[Stored data entries]
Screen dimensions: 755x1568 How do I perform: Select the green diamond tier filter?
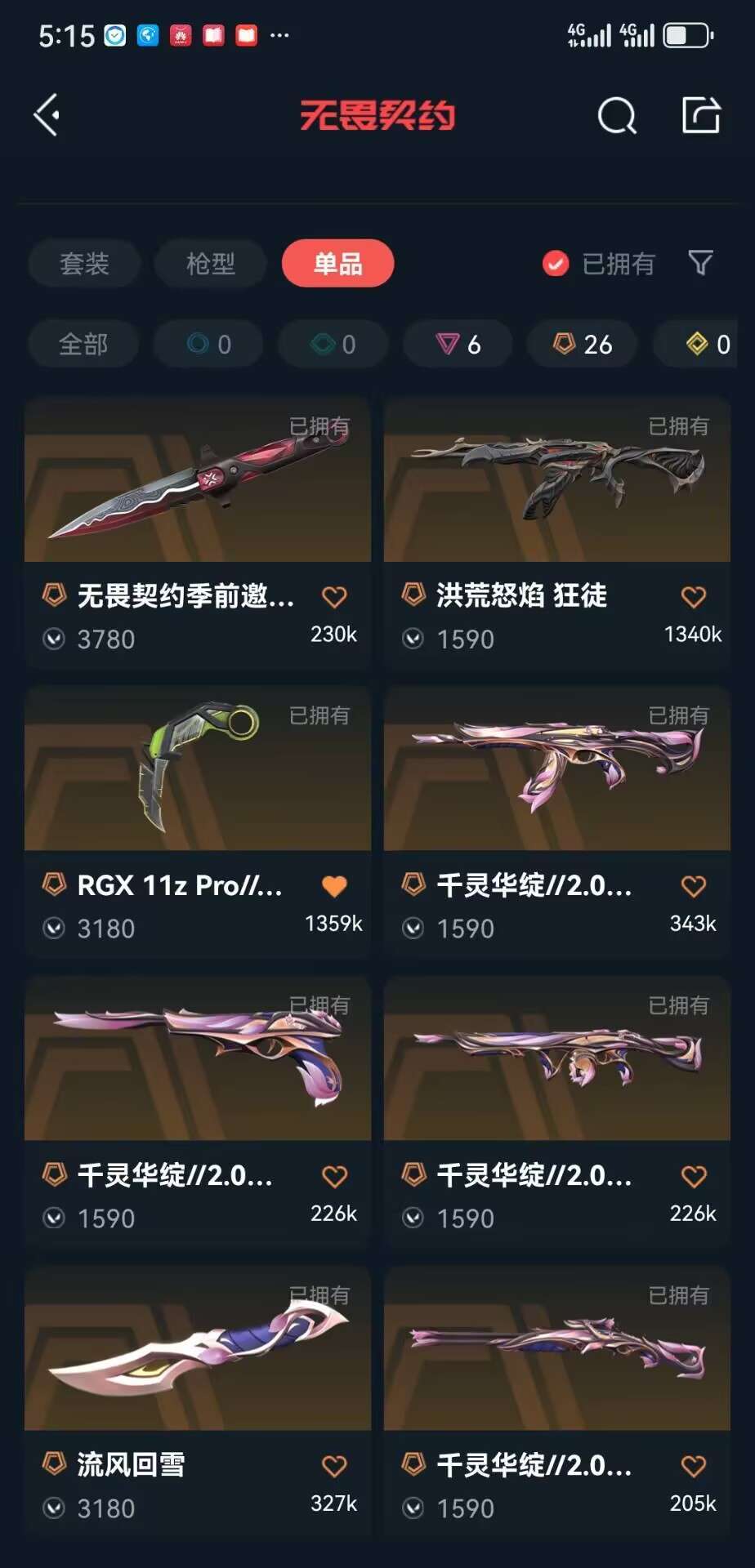(333, 344)
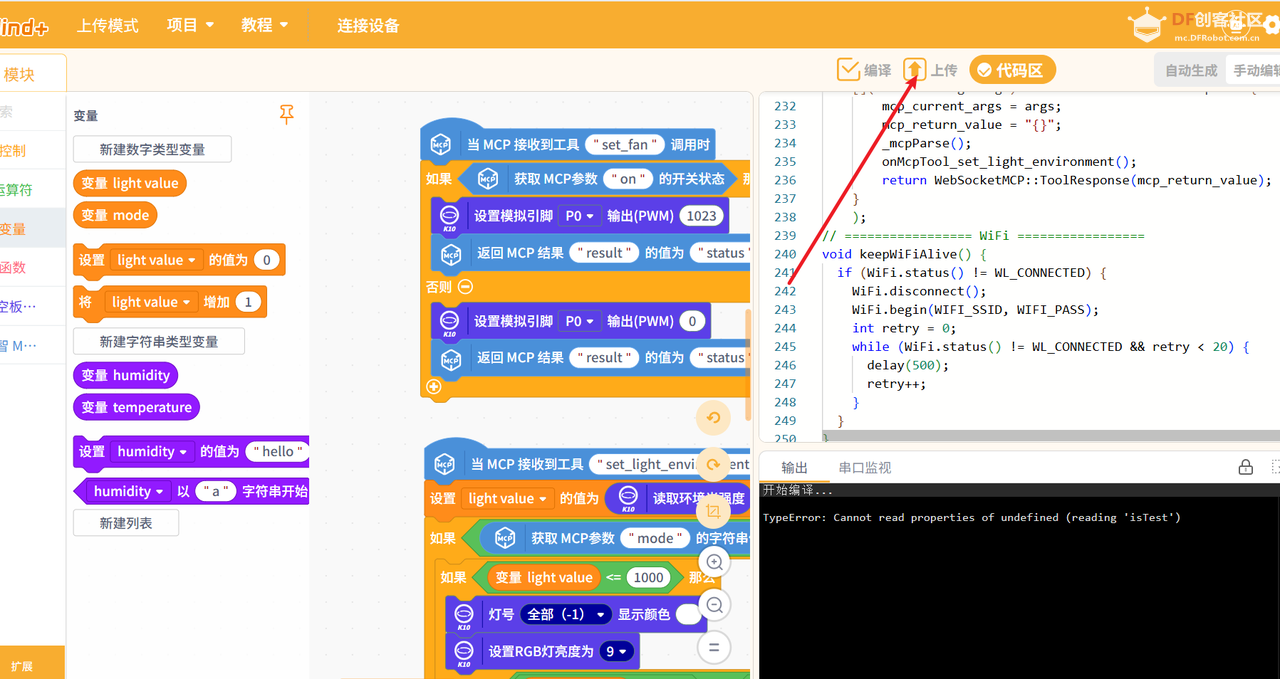Zoom in on the blocks workspace
The image size is (1280, 679).
point(714,562)
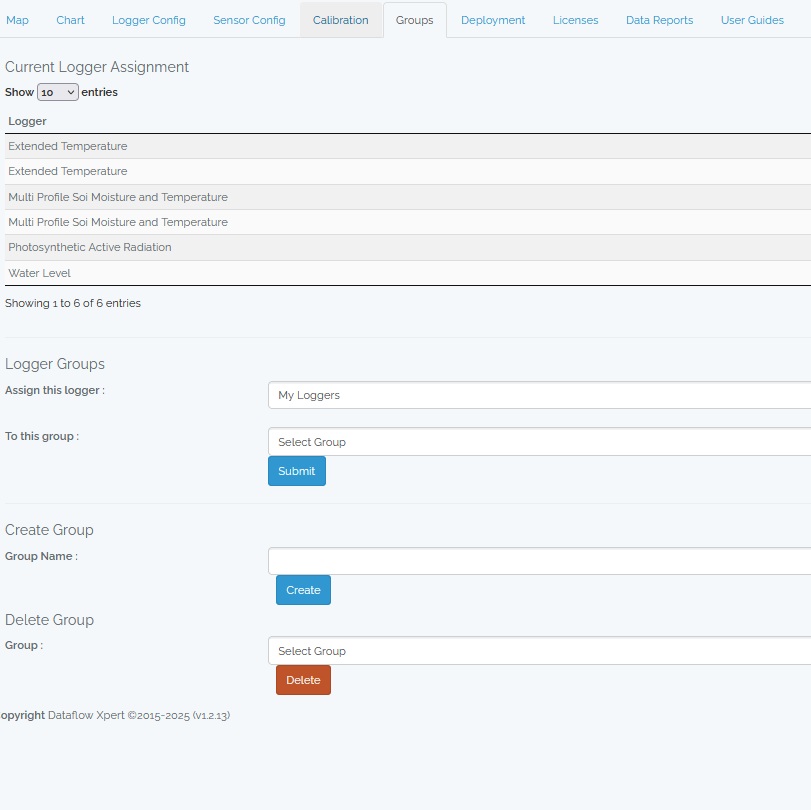Open the User Guides tab
This screenshot has height=810, width=811.
pyautogui.click(x=752, y=20)
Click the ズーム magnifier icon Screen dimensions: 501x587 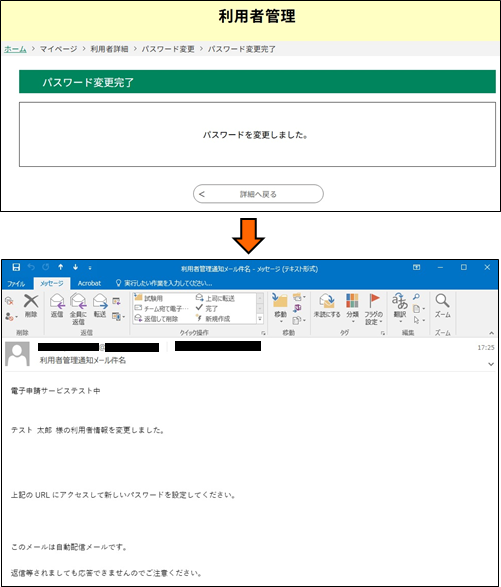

Task instructions → Leaving the pictures out, write out every entry exactly.

Task answer →
Screen dimensions: 755x1568 How do I perform: Select the green diamond tier filter?
(333, 344)
Zoom in on the blocks workspace
The image size is (1280, 679).
point(714,562)
Open the User Guides tab
This screenshot has height=810, width=811.
pyautogui.click(x=752, y=20)
Click the ズーム magnifier icon Screen dimensions: 501x587 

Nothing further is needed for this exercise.